![]() Les vignobles méridionaux subissent pour la plupart de fortes pressions d'épidémies de mildiou (© Viti-net) |
Le froid qui s’est installé fin mars a directement impacté certains vignobles. En Muscadet dans la nuit du 30 au 31 mars des gelées ont affecté la production réduisant le potentiel de récolte de 20 à 50 %. Du Bordelais à la Provence, le gel a sévi entre le 6 et le 7 avril, à une période critique où les bourgeons sont très vulnérables. Le vignoble gersois et notamment le Bas armagnac, a été touché de manière très variable suivant les secteurs. Dans les régions plus tardives du quart Nord-Est, Champagne, Bourgogne, Alsace, les vignes n’étaient pas encore assez avancées pour subir de dégâts.
Les pluies fréquentes d’avril et de mai ont maintenu dans tous les vignobles une forte humidité avec une pression importante de mildiou, bien maîtrisée à ce jour. A mi juin, la floraison est terminée dans les secteurs les plus précoces et reste très échelonnée.
Depuis fin avril, des conditions météorologiques contrastées et humides restent propices au développement des foyers de mildiou. Après un millésime 2007 déjà très humide, les viticulteurs sont vigilants sur ces questions. L’état sanitaire est donc préservé dans l’ensemble des vignobles.
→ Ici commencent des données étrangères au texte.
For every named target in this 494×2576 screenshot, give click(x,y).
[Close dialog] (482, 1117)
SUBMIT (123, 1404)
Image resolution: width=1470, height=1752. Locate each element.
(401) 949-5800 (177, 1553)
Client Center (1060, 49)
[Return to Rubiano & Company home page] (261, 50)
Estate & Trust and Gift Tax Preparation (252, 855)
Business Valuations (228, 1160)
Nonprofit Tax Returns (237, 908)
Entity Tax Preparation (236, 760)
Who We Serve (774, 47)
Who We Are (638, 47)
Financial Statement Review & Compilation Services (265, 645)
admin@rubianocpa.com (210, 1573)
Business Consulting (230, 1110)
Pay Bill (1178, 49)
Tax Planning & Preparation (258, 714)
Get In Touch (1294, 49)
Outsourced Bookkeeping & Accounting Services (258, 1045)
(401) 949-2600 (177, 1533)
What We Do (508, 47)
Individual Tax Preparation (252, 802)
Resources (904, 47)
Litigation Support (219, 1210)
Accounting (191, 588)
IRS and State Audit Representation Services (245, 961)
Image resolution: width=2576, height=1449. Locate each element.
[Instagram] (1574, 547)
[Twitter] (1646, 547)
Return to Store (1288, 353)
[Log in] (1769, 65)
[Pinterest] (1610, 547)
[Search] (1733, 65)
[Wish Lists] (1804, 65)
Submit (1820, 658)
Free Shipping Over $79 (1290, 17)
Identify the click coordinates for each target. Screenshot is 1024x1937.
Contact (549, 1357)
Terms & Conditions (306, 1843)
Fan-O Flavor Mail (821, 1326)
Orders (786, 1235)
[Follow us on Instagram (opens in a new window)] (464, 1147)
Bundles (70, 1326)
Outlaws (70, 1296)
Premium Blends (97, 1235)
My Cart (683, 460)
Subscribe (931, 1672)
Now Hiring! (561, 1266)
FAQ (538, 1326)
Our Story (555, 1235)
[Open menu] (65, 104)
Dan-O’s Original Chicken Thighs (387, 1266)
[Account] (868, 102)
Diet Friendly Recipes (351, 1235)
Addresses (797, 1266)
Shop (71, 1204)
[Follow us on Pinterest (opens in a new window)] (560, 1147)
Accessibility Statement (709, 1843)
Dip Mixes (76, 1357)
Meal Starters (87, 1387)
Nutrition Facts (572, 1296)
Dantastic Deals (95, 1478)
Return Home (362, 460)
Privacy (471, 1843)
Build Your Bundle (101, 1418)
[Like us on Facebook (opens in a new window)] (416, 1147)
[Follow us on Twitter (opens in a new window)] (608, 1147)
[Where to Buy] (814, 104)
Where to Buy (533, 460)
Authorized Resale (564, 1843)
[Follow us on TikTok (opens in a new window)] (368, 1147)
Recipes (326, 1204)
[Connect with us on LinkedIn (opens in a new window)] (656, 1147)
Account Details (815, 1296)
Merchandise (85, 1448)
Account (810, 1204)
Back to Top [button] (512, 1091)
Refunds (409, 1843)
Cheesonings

La croissance végétative est par contre très hétérogène d’une parcelle à l’autre.
Il faudra attendre la fin du mois de juin, après la nouaison, pour évaluer les pertes et le niveau de récolte avec pertinence, par rapport à une sortie de grappes jugée moyenne au débourrement. Le potentiel de récolte pour 2008 devrait être équivalent à celui de la récolte 2007 (autour de 47 Mhl) et les conditions météorologiques actuelles ne préjugent en rien de la qualité du futur millésime, fait enfin savoir Viniflhor dans son bilan "national".